The question is, for a specific query, does SQL Server know where that inflection point is and therefore make the right decision in picking the optimal degree of parallelism? SQL Server Books Online thinks so. It says:
“When SQL Server runs on a computer with more than one microprocessor or CPU, it detects the best degree of parallelism, that is, the number of processors employed to run a single statement, for each parallel plan execution.”
But how does that work out in practice? This is a valid question to ask because determining the optimal degree of parallelism is an incredibly difficult problem to solve. We obviously can’t answer this question in generality. Nor should we even attempt.

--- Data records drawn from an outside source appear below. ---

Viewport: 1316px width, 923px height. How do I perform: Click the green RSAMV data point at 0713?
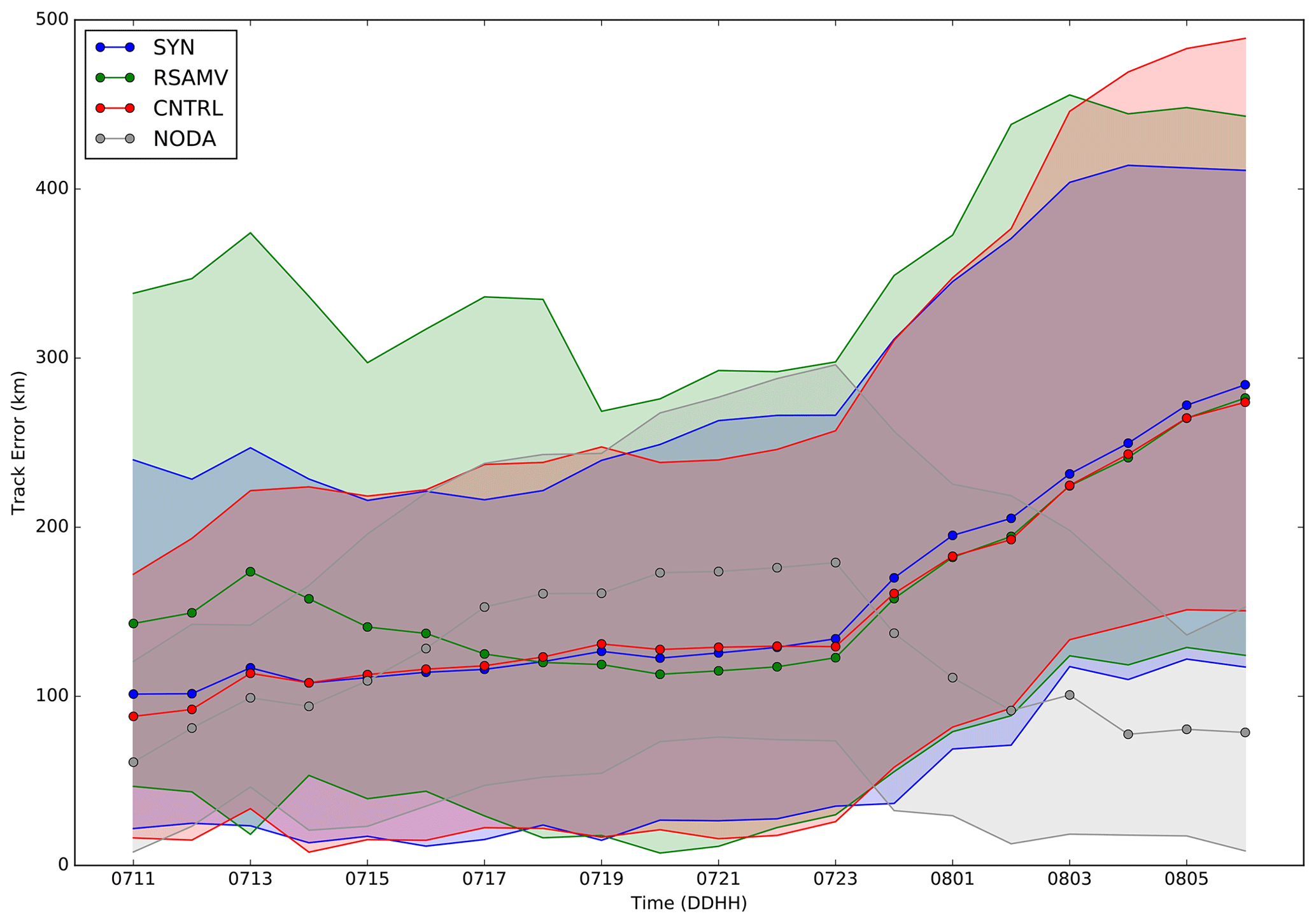(250, 572)
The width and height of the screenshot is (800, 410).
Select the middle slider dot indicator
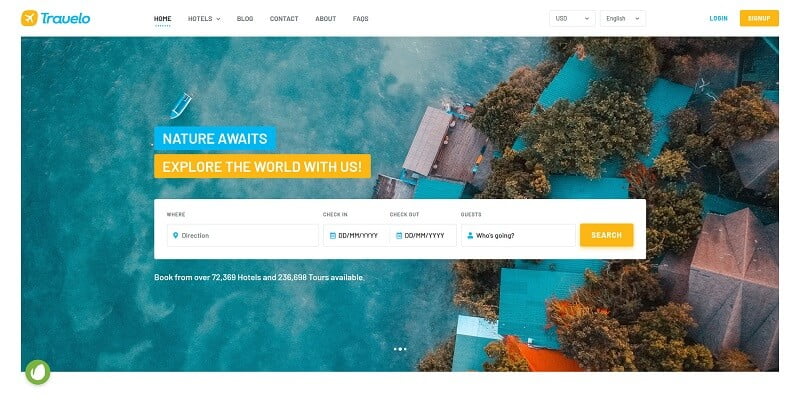tap(400, 349)
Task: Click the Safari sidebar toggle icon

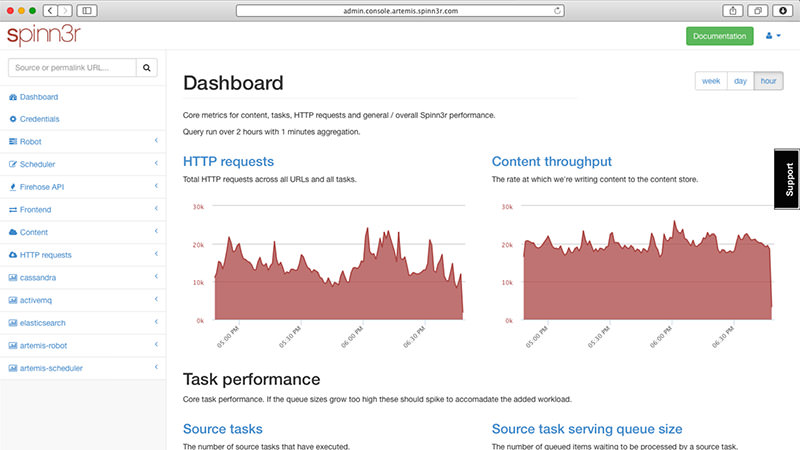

So let’s take a look at the following query (reproduced from the previous post, and see that post for more details):
select id_server_config,
id_thread_name,
id_tran_type,
id_tran_status,
id_users,
id_cpus,
COUNT(*) as cnt
from tran_stats t1 join #tmp t2
on t1.server_config = t2.server_config and
t1.thread_name = t2.thread_name and
t1.tran_type = t2.tran_type and
t1.tran_status = t2.tran_status and
t1.users = t2.users and
t1.cpus = t2.cpus
group by id_server_config,
id_thread_name,
id_tran_type,
id_tran_status,
id_users,
id_cpus
Let’s run this query on a server with 80 processors with the max degree of parallelism (maxdop) set to different values, and see it performs. (Note that the tran_stats table has 200,000,000 rows, and the query runs with all the data already cached in memory). The following chart summarizes the result:
A couple of things stand out on this chart.
First of all, the diminishing marginal return on parallelism is no mistake. After maxdop = 8, the additional performance gain by increasing degrees of parallelism is rather small. And after maxdop = 24, the gain is virtually non-existent. Arguably, the optimal degree of parallelism for this query on this server is somewhere between 8 and 24.
The second salient point is that when maxdop is set to 0, SQL Server sets the actual degree of parallelism to 64 when running the query. As per Books Online, 64 is the maximum value SQL Server would set maxdop to.
Why is setting maxdop to 64 not optimal for this query? Let’s look at the following chart that shows the % total CPU usage on the server (with 80 processors) at various maxdop settings:
For this query, as we increase the maxdop setting, the total CPU usage steadily goes up. Even though after maxdop = 24, we practically gains no performance, the total CPU usage still goes up. We just end up wasting a tremendous amount of CPU cycles for nothing.
Obviously we need to gain more experience to be sure, but it doesn’t look like a good idea to leave maxdop at 0 on a box with a lot of processors.